--- Supplied material Enclosed Below ---

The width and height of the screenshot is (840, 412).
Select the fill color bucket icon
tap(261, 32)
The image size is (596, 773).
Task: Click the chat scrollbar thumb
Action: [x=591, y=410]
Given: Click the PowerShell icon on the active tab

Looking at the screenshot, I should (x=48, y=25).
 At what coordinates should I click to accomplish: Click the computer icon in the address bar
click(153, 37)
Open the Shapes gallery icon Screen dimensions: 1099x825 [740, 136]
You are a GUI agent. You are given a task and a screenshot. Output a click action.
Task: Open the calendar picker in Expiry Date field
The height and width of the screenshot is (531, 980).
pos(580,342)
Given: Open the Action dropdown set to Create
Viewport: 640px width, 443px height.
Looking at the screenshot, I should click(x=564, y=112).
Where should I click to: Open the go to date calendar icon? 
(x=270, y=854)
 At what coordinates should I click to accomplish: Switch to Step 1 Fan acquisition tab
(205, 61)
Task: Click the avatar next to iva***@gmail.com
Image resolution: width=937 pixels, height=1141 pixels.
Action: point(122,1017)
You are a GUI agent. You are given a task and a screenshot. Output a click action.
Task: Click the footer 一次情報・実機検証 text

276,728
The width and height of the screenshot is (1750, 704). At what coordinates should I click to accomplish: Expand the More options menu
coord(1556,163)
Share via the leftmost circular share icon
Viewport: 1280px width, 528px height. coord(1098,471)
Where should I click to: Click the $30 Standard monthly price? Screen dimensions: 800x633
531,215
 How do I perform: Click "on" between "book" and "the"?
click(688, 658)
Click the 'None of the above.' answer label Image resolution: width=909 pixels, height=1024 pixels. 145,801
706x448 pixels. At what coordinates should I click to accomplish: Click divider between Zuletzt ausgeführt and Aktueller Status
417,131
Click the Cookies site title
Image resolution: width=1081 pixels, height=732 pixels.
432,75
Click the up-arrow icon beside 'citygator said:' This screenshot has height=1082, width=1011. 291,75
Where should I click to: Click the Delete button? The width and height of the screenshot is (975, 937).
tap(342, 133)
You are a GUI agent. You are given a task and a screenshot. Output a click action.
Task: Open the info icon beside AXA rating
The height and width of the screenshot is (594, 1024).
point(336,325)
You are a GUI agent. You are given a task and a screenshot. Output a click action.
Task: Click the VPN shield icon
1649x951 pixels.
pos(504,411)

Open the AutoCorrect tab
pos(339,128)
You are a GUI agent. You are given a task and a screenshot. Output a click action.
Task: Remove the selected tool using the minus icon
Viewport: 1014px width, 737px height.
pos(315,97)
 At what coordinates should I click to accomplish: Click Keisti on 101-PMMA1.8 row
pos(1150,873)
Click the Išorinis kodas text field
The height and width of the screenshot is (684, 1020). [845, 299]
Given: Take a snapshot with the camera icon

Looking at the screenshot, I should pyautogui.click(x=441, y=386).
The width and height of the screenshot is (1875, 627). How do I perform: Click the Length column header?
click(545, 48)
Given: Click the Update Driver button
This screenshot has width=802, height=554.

--- End of Enclosed Supplied material ---

Transcribe the listing shown above in full and without change.

_Exercise response_
The width and height of the screenshot is (840, 412).
Select the fill color bucket icon
tap(261, 32)
The image size is (596, 773).
Task: Click the chat scrollbar thumb
Action: [x=591, y=410]
Given: Click the PowerShell icon on the active tab

Looking at the screenshot, I should (x=48, y=25).
 At what coordinates should I click to accomplish: Click the computer icon in the address bar
click(153, 37)
Open the Shapes gallery icon Screen dimensions: 1099x825 [740, 136]
You are a GUI agent. You are given a task and a screenshot. Output a click action.
Task: Open the calendar picker in Expiry Date field
The height and width of the screenshot is (531, 980).
pos(580,342)
Given: Open the Action dropdown set to Create
Viewport: 640px width, 443px height.
Looking at the screenshot, I should click(x=564, y=112).
Where should I click to: Open the go to date calendar icon? 
(x=270, y=854)
 At what coordinates should I click to accomplish: Switch to Step 1 Fan acquisition tab
(205, 61)
Task: Click the avatar next to iva***@gmail.com
Image resolution: width=937 pixels, height=1141 pixels.
Action: point(122,1017)
You are a GUI agent. You are given a task and a screenshot. Output a click action.
Task: Click the footer 一次情報・実機検証 text

276,728
The width and height of the screenshot is (1750, 704). At what coordinates should I click to accomplish: Expand the More options menu
coord(1556,163)
Share via the leftmost circular share icon
Viewport: 1280px width, 528px height. coord(1098,471)
Where should I click to: Click the $30 Standard monthly price? Screen dimensions: 800x633
531,215
 How do I perform: Click "on" between "book" and "the"?
click(688, 658)
Click the 'None of the above.' answer label Image resolution: width=909 pixels, height=1024 pixels. 145,801
706x448 pixels. At what coordinates should I click to accomplish: Click divider between Zuletzt ausgeführt and Aktueller Status
417,131
Click the Cookies site title
Image resolution: width=1081 pixels, height=732 pixels.
432,75
Click the up-arrow icon beside 'citygator said:' This screenshot has height=1082, width=1011. 291,75
Where should I click to: Click the Delete button? The width and height of the screenshot is (975, 937).
tap(342, 133)
You are a GUI agent. You are given a task and a screenshot. Output a click action.
Task: Open the info icon beside AXA rating
The height and width of the screenshot is (594, 1024).
point(336,325)
You are a GUI agent. You are given a task and a screenshot. Output a click action.
Task: Click the VPN shield icon
1649x951 pixels.
pos(504,411)

Open the AutoCorrect tab
pos(339,128)
You are a GUI agent. You are given a task and a screenshot. Output a click action.
Task: Remove the selected tool using the minus icon
Viewport: 1014px width, 737px height.
pos(315,97)
 At what coordinates should I click to accomplish: Click Keisti on 101-PMMA1.8 row
pos(1150,873)
Click the Išorinis kodas text field
The height and width of the screenshot is (684, 1020). [845, 299]
Given: Take a snapshot with the camera icon

Looking at the screenshot, I should pyautogui.click(x=441, y=386).
The width and height of the screenshot is (1875, 627). How do I perform: Click the Length column header?
click(545, 48)
Given: Click the Update Driver button
This screenshot has width=802, height=554.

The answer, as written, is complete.